Fig. 6: Overview of sampling, sequencing, and analytical workflow for the whole-genome isolates (WGS) and metagenomic data.

Samples were collected from human, animal, food, water, and environmental sources across four African countries between 2019 and 2023. Importantly, the datasets were processed for WGS and metagenome sequencing separately, using different subsets of samples. For WGS, cultured isolates were subjected to DNA extraction, library preparation, and paired-end sequencing. Reads were quality-checked (QC), trimmed, assembled, and taxonomically classified, followed by multi-locus sequence (MLST) typing, serotyping, and functional annotation. Metagenomic DNA was extracted directly from raw samples, sequenced, and analyzed for community composition and taxonomic profiling. Reads were classified using Kraken2/Bracken and KMA, and relative abundance was estimated using centered log ratio (CLR) transformation.

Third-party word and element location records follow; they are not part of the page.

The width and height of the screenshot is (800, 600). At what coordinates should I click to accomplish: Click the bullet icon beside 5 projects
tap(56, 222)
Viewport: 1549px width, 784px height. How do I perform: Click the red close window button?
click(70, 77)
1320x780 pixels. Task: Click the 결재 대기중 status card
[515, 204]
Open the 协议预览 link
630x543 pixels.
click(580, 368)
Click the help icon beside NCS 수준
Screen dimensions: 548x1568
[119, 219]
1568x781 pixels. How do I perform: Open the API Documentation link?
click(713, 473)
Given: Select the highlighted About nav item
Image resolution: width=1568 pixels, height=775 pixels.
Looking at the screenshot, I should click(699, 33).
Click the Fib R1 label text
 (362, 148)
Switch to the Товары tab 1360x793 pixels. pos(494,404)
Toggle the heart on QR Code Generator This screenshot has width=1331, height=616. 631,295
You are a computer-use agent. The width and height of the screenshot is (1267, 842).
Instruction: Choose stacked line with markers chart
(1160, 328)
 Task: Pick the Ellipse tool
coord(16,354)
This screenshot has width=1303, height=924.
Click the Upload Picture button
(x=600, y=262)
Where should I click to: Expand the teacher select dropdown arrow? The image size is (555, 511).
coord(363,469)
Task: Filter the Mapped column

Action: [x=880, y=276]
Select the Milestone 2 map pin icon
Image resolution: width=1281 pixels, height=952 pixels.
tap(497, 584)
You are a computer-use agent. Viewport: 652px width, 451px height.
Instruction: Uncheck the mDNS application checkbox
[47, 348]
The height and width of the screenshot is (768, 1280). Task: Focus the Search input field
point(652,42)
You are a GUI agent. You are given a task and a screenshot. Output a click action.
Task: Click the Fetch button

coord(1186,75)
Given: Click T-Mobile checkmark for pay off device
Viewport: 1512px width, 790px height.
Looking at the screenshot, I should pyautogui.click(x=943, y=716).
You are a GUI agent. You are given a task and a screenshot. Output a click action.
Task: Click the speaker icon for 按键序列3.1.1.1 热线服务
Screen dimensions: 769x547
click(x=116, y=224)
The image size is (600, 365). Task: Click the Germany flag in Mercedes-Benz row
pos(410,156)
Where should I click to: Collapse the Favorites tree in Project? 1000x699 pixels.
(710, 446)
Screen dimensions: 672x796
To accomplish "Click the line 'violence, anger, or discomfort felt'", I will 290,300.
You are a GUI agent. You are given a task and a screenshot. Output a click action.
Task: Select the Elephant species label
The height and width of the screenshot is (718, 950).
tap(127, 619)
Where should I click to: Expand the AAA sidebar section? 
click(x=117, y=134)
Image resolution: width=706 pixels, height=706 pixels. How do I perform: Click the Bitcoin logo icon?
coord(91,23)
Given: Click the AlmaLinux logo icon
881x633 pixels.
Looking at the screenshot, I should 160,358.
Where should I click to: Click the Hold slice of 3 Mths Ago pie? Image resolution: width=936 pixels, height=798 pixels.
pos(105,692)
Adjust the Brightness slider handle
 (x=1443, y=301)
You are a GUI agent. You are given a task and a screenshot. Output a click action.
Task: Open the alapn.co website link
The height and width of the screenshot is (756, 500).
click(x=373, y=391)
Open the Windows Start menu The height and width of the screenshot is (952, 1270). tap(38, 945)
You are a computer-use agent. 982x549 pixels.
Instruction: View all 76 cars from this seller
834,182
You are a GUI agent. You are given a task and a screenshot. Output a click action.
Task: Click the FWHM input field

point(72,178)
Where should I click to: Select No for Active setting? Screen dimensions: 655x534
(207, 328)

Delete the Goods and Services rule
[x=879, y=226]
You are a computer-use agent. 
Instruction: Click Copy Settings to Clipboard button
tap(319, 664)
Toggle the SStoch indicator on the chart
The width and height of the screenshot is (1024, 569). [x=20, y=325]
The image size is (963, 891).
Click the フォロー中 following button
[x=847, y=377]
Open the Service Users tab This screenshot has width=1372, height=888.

Metagenomes were assembled using MEGAHIT and screened for pathogens of interest using QUAST. MetaBAT2 was used to bin contigs into putative genomes, and CheckM2 was employed to evaluate their completeness and contamination, retaining only high-quality metagenome-assembled genomes (MAGs) for downstream analysis. These MAGs were classified taxonomically using the Genome Taxonomy Database Toolkit (GTDB-Tk) and compared to cultured isolates using average nucleotide identity (ANI) and phylogenetic reconstruction. Together, MAGs and isolates were analyzed to explore pathogen diversity, abundance, and ecological structures across samples.